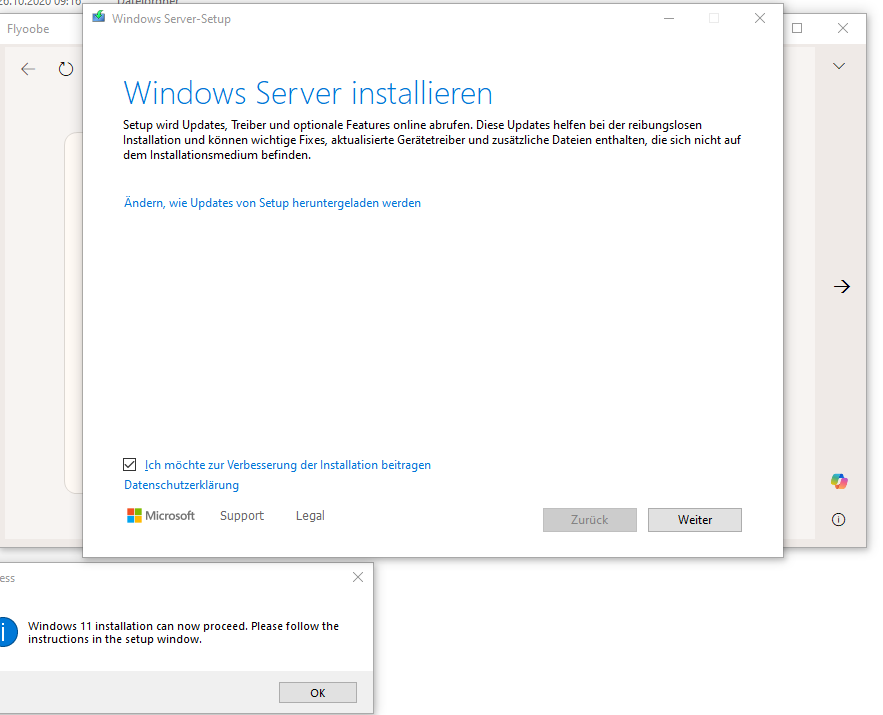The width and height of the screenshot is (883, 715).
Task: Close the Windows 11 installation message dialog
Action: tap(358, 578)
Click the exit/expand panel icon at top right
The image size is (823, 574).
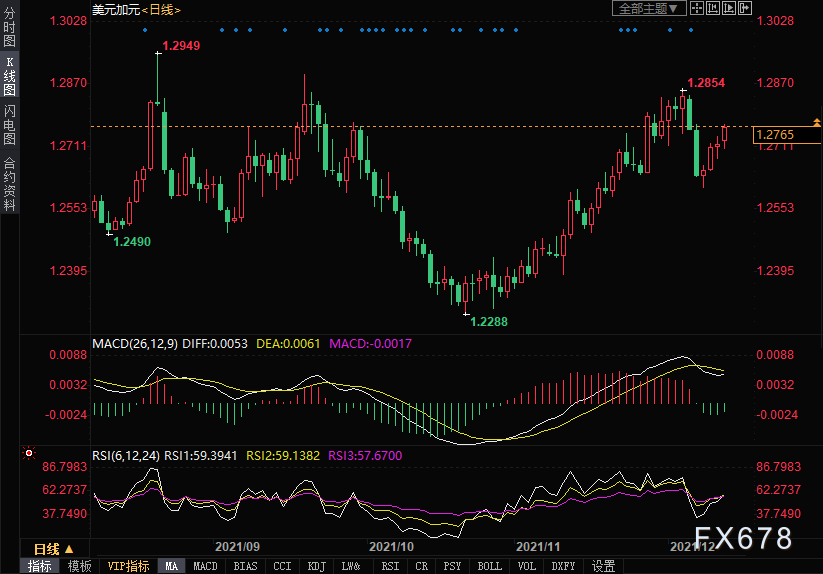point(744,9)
##############################
About this task => The required output is every line from the one containing "Click the exit/expand panel icon at top right" through the last line of the records, inclusive, reproduced exactly and without pictures.

Output for this task =>
Click the exit/expand panel icon at top right
The image size is (823, 574).
point(744,9)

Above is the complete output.